Each line from the one containing "Where should I click to: Open" through the end of the data below is to be output verbatim, with no lines added or left out.
+++ Material provided
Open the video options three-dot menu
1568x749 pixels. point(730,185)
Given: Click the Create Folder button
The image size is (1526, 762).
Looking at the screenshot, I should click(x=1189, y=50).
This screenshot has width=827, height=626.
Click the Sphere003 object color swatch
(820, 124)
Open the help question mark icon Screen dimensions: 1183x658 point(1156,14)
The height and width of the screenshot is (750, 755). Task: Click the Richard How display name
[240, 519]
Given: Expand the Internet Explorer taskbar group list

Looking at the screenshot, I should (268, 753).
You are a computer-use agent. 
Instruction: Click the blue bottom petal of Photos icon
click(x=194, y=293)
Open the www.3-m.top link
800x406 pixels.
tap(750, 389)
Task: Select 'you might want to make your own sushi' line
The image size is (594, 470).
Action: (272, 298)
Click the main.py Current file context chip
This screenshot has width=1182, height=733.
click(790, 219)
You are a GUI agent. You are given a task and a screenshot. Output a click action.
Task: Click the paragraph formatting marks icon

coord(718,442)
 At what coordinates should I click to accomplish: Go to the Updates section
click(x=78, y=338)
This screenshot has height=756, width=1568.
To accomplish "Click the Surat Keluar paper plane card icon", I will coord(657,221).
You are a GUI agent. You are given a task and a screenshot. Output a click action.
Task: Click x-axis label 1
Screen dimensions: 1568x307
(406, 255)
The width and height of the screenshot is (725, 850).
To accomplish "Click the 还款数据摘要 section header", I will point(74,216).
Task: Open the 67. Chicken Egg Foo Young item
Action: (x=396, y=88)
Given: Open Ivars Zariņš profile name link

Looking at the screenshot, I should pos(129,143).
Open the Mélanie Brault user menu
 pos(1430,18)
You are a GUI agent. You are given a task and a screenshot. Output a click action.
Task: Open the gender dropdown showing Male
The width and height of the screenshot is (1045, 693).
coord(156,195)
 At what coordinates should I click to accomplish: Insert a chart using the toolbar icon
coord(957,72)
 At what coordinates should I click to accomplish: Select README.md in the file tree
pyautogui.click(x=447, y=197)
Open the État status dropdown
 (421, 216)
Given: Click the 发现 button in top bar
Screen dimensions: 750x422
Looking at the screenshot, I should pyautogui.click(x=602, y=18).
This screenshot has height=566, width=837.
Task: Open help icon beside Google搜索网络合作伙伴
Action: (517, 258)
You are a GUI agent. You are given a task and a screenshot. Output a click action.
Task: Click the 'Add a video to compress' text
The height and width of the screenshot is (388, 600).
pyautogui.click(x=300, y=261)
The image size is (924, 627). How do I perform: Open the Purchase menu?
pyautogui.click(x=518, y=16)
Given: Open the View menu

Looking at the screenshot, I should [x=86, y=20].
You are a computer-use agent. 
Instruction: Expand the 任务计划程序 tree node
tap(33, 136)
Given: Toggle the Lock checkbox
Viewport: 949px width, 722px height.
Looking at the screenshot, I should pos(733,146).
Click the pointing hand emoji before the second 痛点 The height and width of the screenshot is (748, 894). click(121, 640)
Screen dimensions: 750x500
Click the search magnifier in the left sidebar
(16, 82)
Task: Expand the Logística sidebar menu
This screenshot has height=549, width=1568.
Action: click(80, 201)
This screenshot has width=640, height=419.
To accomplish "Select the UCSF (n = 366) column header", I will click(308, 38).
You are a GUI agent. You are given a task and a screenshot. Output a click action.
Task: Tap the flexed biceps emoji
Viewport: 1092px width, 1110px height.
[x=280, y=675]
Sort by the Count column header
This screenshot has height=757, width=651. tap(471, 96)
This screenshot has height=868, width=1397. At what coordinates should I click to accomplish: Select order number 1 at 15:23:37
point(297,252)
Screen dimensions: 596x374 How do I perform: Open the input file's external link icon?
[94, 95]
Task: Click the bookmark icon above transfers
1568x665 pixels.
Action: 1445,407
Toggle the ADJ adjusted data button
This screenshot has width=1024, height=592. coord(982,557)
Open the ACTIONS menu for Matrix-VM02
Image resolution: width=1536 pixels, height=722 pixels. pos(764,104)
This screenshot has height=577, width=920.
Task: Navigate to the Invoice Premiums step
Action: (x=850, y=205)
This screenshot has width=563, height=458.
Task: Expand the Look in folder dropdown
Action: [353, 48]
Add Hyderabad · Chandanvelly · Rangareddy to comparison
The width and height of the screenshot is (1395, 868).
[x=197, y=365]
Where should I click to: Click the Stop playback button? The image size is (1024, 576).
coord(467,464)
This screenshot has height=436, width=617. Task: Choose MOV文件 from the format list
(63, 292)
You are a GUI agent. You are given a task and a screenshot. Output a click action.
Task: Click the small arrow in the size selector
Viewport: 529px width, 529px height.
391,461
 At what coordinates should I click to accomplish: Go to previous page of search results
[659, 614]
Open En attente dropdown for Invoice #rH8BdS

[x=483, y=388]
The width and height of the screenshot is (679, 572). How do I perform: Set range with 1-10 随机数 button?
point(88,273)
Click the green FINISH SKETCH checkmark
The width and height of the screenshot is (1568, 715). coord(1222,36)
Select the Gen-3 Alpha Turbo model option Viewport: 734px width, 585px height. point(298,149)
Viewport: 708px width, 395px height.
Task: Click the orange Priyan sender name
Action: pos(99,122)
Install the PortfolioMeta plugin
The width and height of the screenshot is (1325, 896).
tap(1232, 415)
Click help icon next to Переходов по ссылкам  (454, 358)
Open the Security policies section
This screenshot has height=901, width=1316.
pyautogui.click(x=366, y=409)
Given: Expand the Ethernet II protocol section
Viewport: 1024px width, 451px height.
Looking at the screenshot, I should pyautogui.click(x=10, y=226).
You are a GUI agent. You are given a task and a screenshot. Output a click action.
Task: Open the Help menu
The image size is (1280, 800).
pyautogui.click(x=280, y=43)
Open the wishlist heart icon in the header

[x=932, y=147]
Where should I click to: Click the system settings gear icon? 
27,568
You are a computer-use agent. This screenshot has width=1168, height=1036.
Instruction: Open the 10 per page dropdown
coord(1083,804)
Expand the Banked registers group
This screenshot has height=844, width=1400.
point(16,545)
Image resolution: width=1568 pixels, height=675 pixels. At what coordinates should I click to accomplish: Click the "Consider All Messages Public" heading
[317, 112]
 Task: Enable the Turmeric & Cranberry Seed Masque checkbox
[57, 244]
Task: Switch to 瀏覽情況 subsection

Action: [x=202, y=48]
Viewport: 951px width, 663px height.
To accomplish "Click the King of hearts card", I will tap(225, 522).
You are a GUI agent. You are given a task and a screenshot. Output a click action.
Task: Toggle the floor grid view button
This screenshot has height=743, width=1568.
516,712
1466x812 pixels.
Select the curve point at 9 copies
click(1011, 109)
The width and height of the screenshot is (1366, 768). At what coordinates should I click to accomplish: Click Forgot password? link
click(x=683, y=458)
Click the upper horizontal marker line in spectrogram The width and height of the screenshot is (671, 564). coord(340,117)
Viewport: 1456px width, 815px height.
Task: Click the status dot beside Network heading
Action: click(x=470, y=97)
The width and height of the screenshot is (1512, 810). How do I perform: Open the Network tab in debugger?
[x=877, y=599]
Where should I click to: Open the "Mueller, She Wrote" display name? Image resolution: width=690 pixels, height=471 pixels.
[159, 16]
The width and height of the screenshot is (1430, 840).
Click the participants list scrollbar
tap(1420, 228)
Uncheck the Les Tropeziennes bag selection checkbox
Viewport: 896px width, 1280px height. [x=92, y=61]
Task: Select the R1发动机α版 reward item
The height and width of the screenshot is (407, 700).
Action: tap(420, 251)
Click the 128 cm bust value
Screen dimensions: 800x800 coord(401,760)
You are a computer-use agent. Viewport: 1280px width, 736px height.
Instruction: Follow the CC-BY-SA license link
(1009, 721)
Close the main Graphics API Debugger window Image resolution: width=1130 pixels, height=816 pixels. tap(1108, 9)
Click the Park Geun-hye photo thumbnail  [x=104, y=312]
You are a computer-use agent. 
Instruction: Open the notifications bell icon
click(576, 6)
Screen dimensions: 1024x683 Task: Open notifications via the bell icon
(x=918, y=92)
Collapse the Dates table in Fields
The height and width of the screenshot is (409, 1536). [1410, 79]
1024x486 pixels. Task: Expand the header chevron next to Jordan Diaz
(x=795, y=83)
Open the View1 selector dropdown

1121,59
++++++
* [Problem solution]:
Where should I click to: Open the "Mueller, She Wrote" display name? Image resolution: width=690 pixels, height=471 pixels.
[159, 16]
The width and height of the screenshot is (1430, 840).
Click the participants list scrollbar
tap(1420, 228)
Uncheck the Les Tropeziennes bag selection checkbox
Viewport: 896px width, 1280px height. [x=92, y=61]
Task: Select the R1发动机α版 reward item
The height and width of the screenshot is (407, 700).
Action: tap(420, 251)
Click the 128 cm bust value
Screen dimensions: 800x800 coord(401,760)
You are a computer-use agent. Viewport: 1280px width, 736px height.
Instruction: Follow the CC-BY-SA license link
(1009, 721)
Close the main Graphics API Debugger window Image resolution: width=1130 pixels, height=816 pixels. tap(1108, 9)
Click the Park Geun-hye photo thumbnail  [x=104, y=312]
You are a computer-use agent. 
Instruction: Open the notifications bell icon
click(576, 6)
Screen dimensions: 1024x683 Task: Open notifications via the bell icon
(x=918, y=92)
Collapse the Dates table in Fields
The height and width of the screenshot is (409, 1536). [1410, 79]
1024x486 pixels. Task: Expand the header chevron next to Jordan Diaz
(x=795, y=83)
Open the View1 selector dropdown

1121,59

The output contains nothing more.